*Exercise objective*
Only the lines that hold the word "ζώδια" are wanted from this listing.

*Dataset excerpts*
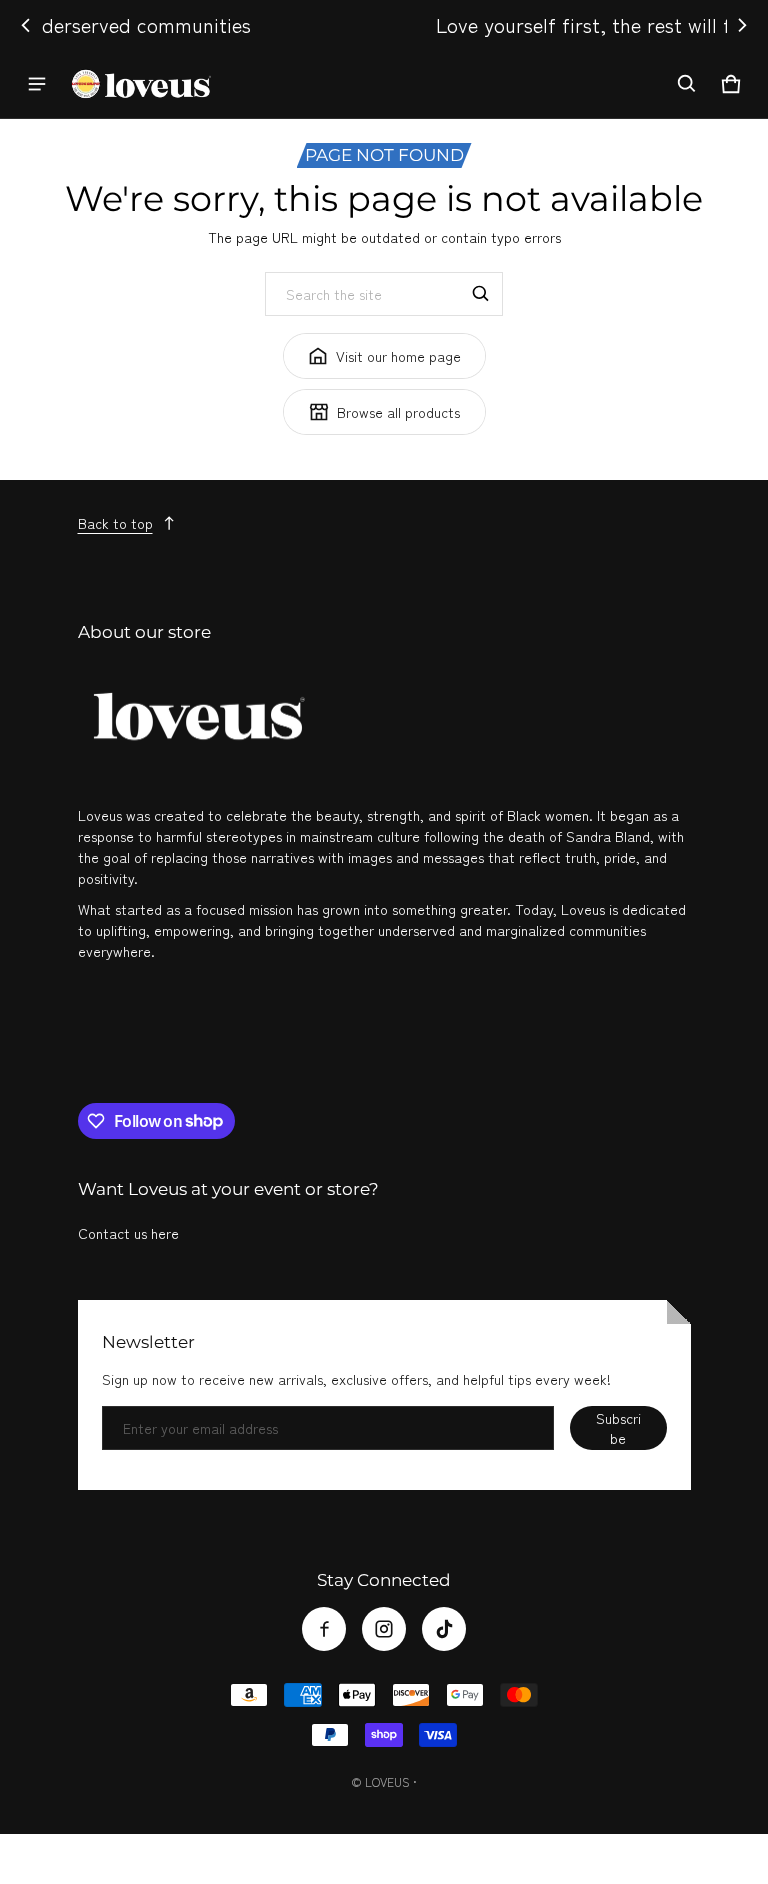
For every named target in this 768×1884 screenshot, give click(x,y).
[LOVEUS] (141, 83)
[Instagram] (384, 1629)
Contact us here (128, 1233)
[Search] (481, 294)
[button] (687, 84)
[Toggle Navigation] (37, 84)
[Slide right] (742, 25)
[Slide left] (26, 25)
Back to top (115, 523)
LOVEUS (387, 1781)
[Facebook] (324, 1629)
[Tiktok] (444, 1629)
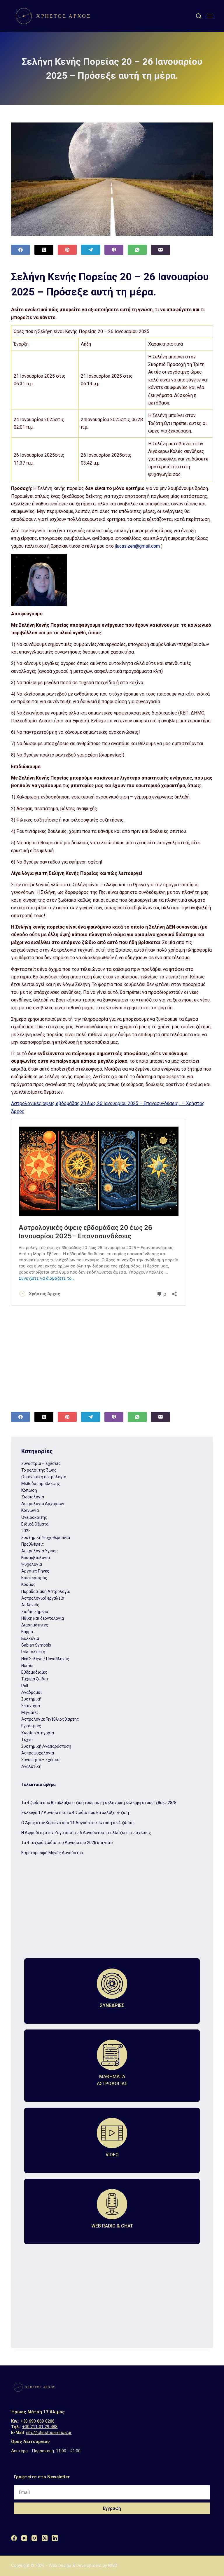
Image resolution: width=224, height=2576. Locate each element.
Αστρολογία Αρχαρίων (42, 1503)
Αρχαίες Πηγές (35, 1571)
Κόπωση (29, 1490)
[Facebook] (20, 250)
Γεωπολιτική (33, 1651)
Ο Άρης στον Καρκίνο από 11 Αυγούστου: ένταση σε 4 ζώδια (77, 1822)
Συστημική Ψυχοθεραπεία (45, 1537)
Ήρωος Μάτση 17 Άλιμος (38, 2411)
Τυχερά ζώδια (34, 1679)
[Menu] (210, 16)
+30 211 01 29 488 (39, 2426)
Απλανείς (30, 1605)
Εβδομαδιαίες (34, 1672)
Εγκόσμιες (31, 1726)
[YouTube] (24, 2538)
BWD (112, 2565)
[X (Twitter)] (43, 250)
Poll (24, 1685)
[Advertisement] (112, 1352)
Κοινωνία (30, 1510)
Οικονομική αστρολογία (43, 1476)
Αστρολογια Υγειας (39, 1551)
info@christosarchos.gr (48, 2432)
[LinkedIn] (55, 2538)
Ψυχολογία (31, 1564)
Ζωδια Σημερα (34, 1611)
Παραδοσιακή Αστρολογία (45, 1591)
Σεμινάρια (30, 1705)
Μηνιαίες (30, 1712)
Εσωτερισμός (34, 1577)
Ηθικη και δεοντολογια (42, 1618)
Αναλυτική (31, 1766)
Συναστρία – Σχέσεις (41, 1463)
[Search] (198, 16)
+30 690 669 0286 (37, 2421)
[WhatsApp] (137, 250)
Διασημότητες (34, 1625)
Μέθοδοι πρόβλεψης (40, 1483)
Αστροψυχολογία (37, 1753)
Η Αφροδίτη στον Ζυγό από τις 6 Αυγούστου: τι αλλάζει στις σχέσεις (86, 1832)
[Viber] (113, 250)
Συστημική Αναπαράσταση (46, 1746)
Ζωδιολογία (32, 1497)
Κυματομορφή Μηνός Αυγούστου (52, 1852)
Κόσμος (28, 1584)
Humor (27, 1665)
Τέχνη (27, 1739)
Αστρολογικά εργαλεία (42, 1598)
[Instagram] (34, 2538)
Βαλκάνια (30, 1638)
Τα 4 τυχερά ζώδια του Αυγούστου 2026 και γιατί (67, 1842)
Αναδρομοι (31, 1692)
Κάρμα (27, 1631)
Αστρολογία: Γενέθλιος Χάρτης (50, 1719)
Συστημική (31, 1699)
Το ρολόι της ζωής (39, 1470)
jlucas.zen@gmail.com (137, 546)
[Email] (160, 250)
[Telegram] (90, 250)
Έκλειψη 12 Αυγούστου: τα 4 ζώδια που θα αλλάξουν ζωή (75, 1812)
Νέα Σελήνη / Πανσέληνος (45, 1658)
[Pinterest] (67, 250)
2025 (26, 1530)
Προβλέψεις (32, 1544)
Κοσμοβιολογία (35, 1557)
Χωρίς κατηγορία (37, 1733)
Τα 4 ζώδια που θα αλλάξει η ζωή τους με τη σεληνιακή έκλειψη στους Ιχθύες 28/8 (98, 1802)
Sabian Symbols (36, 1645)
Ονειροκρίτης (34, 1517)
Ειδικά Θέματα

*Finished exercise*
Ο Άρης στον Καρκίνο από 11 Αυγούστου: ένταση σε 4 ζώδια (77, 1822)
Τυχερά ζώδια (34, 1679)
Τα 4 τυχερά ζώδια του Αυγούστου 2026 και γιατί (67, 1842)
Έκλειψη 12 Αυγούστου: τα 4 ζώδια που θα αλλάξουν ζωή (75, 1812)
Τα 4 ζώδια που θα αλλάξει η ζωή τους με τη σεληνιακή έκλειψη στους Ιχθύες 28/8 (98, 1802)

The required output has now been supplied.